SELECTED EXTRACT:

------------------------------------

The suit’s updated text explains that John Doe defendants include UM employers, employees or contractors who “may have committed one or more of the acts” alleged in the lawsuit.

The plaintiffs allege that UM President Seth Bodnar created a “retaliatory culture” and that UM’s environment “continues to create wage, promotion, and opportunity gaps for women.”

The Bozeman-based Blackford Carls firm representing the plaintiffs announced the additions on July 29. The suit was originally filed on Aug. 4, 2021. 

The new plaintiffs in July brought the total number of named plaintiffs to 16, up from four in the original suit. The suit’s text states that 30 additional women contacted Blackford Carls with stories similar to the named plaintiffs’. 

Blackford Carls is trying to get the court to certify the case as a class action. A class action suit requires that a common policy or practice harmed a large number of people. The certification hasn’t come yet. It can take over a year to certify a case as a class action. If the case proceeds, a class action suit can take years to go through the court system.

“University of Montana-Missoula (‘UM’) has long fostered and encouraged a culture, and the resulting actions, that ‘on the basis of sex’ denied female employees the benefits of their long dedication to UM’s educational programs. UM did not create a glass ceiling for these women’s careers. UM created a brick wall for these women’s careers,” the suit’s text states.

The four original plaintiffs were: Catherine Cole, former vice president of enrollment management and strategic communication; Barbara Koostra, former director of the Montana Museum of Art and Culture; Mary-Ann Sontag Bowman, a tenured professor in the school of social work; and Rhondie Voorhees, the former dean of students.

Additional named plaintiffs are: Courtney Babcock, UM’s former cross country coach; Laura Berkhouse, a former assistant in the office of UM’s legal counsel; Ruth Ann Burgad, a computer systems analyst at UM; Jennifer Cooper, a professor in the School of Music; Cindy Ferguson, another systems analyst who is retired; Freida Houser, a former Montana University System employee who served as the director of fiscal affairs; Sherrie Lindbo, another former MUS employee who worked as a financial manager; Jennifer McNulty, the former interim dean of UM’s College of Humanities and Sciences; Kathleen Reeves, the retired former office manager at UM’s law school; Vida Wilkinson, the outreach director at Missoula College; and two Jane Doe plaintiffs who were former UM students and employees.

The claims in the amended complaint reach back to employees who left UM as early as 2013.

------------------------------------

WHAT THIS TASK INVOLVES: Reproduce the passage of the lawsuit article verbatim, from "The suit’s updated" up to and including "the named plaintiffs’.".

SUPPLIED DATA:
------------------------------------

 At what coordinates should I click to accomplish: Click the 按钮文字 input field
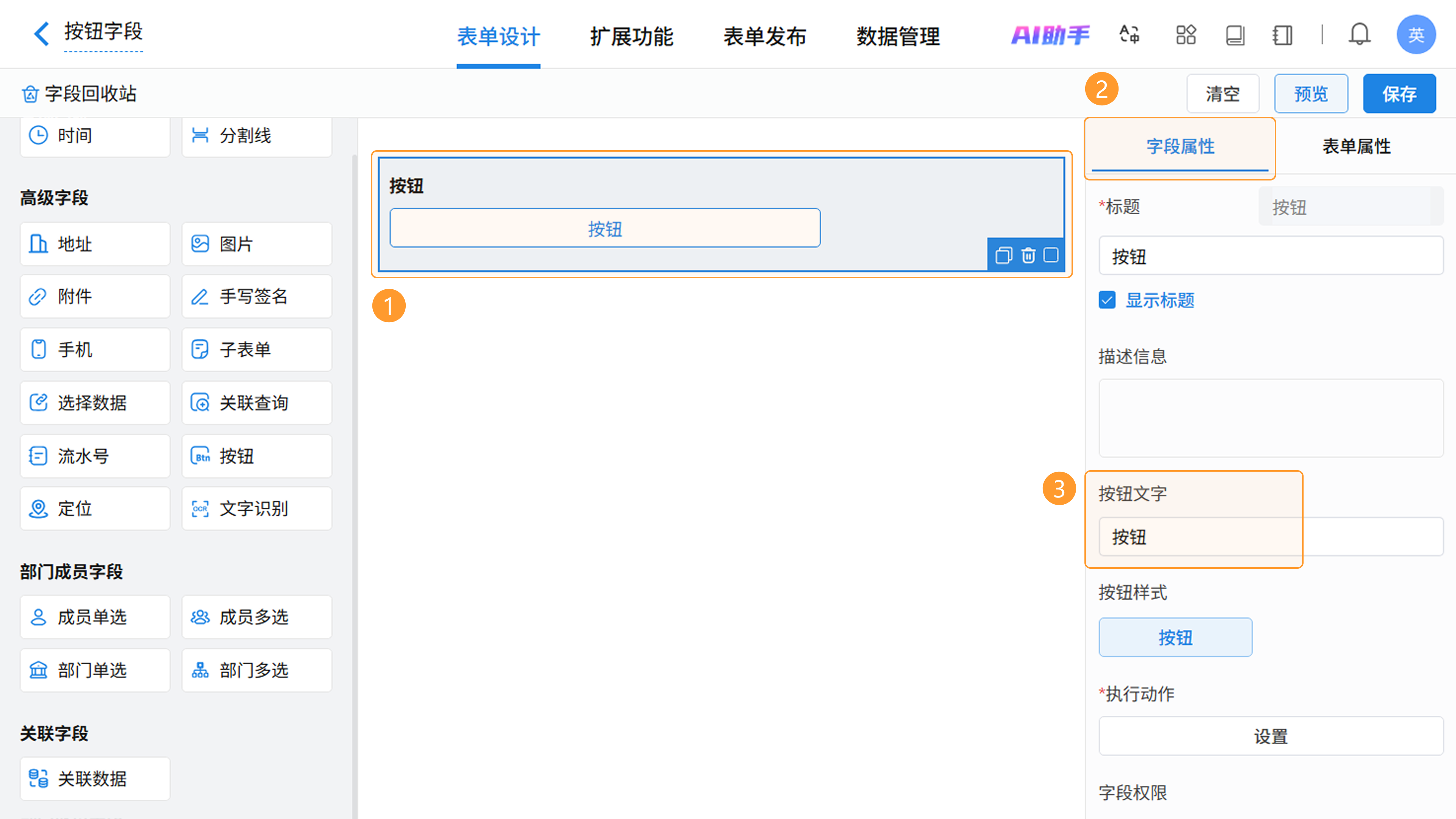1271,537
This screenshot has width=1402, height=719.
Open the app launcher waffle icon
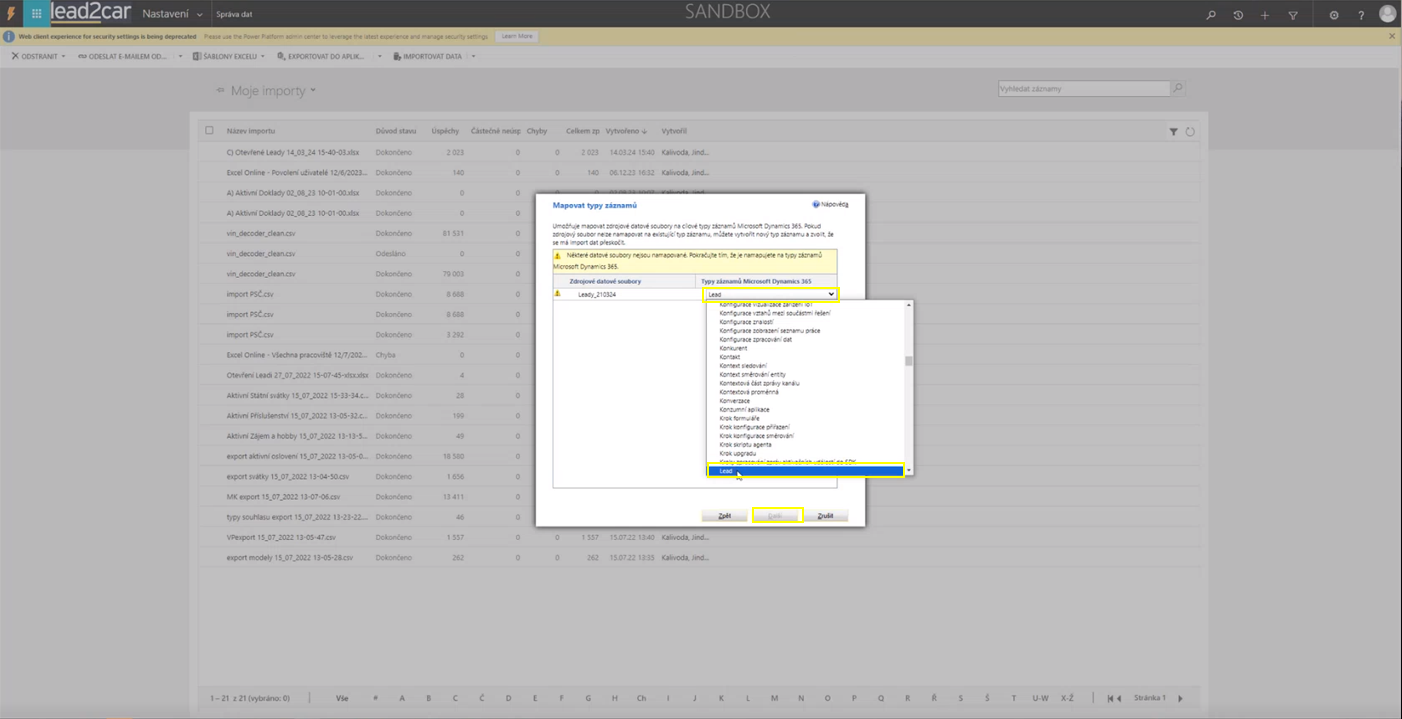[x=37, y=14]
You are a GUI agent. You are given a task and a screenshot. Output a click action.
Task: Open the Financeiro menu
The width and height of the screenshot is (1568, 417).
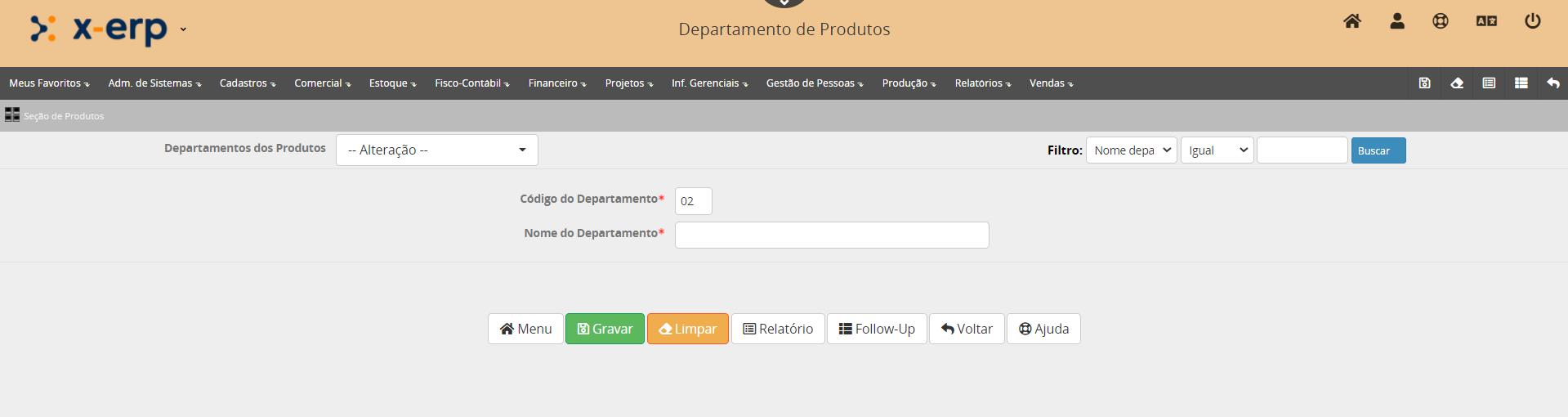(x=556, y=83)
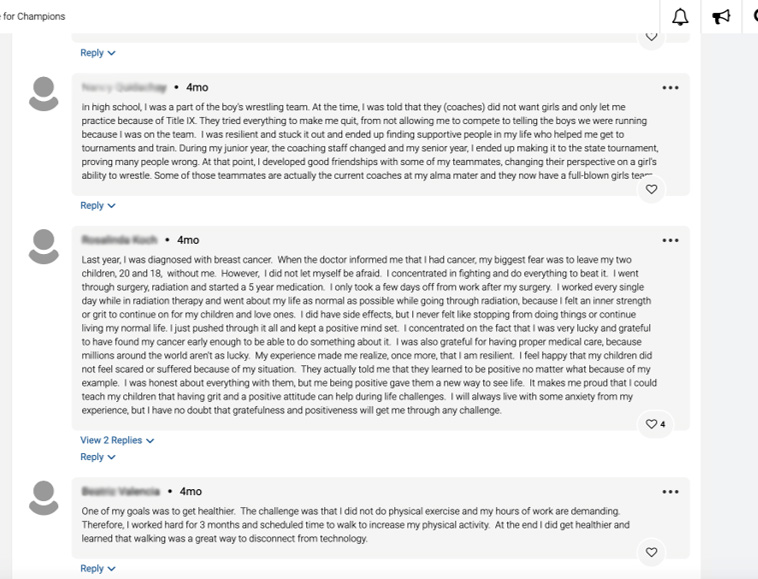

------------------------------------

SOLUTION:
The suit’s updated text explains that John Doe defendants include UM employers, employees or contractors who “may have committed one or more of the acts” alleged in the lawsuit.

The plaintiffs allege that UM President Seth Bodnar created a “retaliatory culture” and that UM’s environment “continues to create wage, promotion, and opportunity gaps for women.”

The Bozeman-based Blackford Carls firm representing the plaintiffs announced the additions on July 29. The suit was originally filed on Aug. 4, 2021. 

The new plaintiffs in July brought the total number of named plaintiffs to 16, up from four in the original suit. The suit’s text states that 30 additional women contacted Blackford Carls with stories similar to the named plaintiffs’.